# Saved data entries
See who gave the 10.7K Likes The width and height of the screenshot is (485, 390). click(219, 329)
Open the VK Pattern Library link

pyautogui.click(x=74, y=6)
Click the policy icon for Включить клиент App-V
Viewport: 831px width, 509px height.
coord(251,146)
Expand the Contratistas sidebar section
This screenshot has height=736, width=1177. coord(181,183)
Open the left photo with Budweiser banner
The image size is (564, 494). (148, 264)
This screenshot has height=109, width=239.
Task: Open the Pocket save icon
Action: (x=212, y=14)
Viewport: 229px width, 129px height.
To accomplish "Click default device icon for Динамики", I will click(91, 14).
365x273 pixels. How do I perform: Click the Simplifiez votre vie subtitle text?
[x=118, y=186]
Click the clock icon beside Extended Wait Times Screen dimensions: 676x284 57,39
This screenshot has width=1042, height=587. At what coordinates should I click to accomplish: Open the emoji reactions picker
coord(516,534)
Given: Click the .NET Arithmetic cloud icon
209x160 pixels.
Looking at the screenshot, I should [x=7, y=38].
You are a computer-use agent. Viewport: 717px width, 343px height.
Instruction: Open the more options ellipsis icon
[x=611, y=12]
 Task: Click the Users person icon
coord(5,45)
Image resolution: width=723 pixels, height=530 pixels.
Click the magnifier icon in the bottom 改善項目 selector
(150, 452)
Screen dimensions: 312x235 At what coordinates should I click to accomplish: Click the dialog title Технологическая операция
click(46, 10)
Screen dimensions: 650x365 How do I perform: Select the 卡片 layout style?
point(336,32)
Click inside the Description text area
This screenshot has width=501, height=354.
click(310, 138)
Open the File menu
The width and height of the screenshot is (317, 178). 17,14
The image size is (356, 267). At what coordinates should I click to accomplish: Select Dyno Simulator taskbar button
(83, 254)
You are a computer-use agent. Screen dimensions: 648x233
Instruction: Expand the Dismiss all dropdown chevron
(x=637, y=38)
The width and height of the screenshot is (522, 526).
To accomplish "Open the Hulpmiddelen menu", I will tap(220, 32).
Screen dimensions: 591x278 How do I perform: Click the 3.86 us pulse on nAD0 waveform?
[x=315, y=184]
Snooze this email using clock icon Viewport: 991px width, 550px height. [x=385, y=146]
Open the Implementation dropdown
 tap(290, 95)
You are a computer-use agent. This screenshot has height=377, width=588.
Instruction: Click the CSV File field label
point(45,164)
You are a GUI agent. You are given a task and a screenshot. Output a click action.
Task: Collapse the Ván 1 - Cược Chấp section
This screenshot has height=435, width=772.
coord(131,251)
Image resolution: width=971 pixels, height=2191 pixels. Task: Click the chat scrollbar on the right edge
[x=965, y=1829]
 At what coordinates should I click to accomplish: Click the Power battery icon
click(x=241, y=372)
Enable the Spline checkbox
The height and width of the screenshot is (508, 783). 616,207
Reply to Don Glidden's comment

# Activity
All the records above need to be transcribed exactly and in full.

# Answer to the problem
See who gave the 10.7K Likes The width and height of the screenshot is (485, 390). click(219, 329)
Open the VK Pattern Library link

pyautogui.click(x=74, y=6)
Click the policy icon for Включить клиент App-V
Viewport: 831px width, 509px height.
coord(251,146)
Expand the Contratistas sidebar section
This screenshot has height=736, width=1177. coord(181,183)
Open the left photo with Budweiser banner
The image size is (564, 494). (148, 264)
This screenshot has height=109, width=239.
Task: Open the Pocket save icon
Action: (x=212, y=14)
Viewport: 229px width, 129px height.
To accomplish "Click default device icon for Динамики", I will click(91, 14).
365x273 pixels. How do I perform: Click the Simplifiez votre vie subtitle text?
[x=118, y=186]
Click the clock icon beside Extended Wait Times Screen dimensions: 676x284 57,39
This screenshot has width=1042, height=587. At what coordinates should I click to accomplish: Open the emoji reactions picker
coord(516,534)
Given: Click the .NET Arithmetic cloud icon
209x160 pixels.
Looking at the screenshot, I should [x=7, y=38].
You are a computer-use agent. Viewport: 717px width, 343px height.
Instruction: Open the more options ellipsis icon
[x=611, y=12]
 Task: Click the Users person icon
coord(5,45)
Image resolution: width=723 pixels, height=530 pixels.
Click the magnifier icon in the bottom 改善項目 selector
(150, 452)
Screen dimensions: 312x235 At what coordinates should I click to accomplish: Click the dialog title Технологическая операция
click(46, 10)
Screen dimensions: 650x365 How do I perform: Select the 卡片 layout style?
point(336,32)
Click inside the Description text area
This screenshot has width=501, height=354.
click(310, 138)
Open the File menu
The width and height of the screenshot is (317, 178). 17,14
The image size is (356, 267). At what coordinates should I click to accomplish: Select Dyno Simulator taskbar button
(83, 254)
You are a computer-use agent. Screen dimensions: 648x233
Instruction: Expand the Dismiss all dropdown chevron
(x=637, y=38)
The width and height of the screenshot is (522, 526).
To accomplish "Open the Hulpmiddelen menu", I will tap(220, 32).
Screen dimensions: 591x278 How do I perform: Click the 3.86 us pulse on nAD0 waveform?
[x=315, y=184]
Snooze this email using clock icon Viewport: 991px width, 550px height. [x=385, y=146]
Open the Implementation dropdown
 tap(290, 95)
You are a computer-use agent. This screenshot has height=377, width=588.
Instruction: Click the CSV File field label
point(45,164)
You are a GUI agent. You are given a task and a screenshot. Output a click action.
Task: Collapse the Ván 1 - Cược Chấp section
This screenshot has height=435, width=772.
coord(131,251)
Image resolution: width=971 pixels, height=2191 pixels. Task: Click the chat scrollbar on the right edge
[x=965, y=1829]
 At what coordinates should I click to accomplish: Click the Power battery icon
click(x=241, y=372)
Enable the Spline checkbox
The height and width of the screenshot is (508, 783). 616,207
Reply to Don Glidden's comment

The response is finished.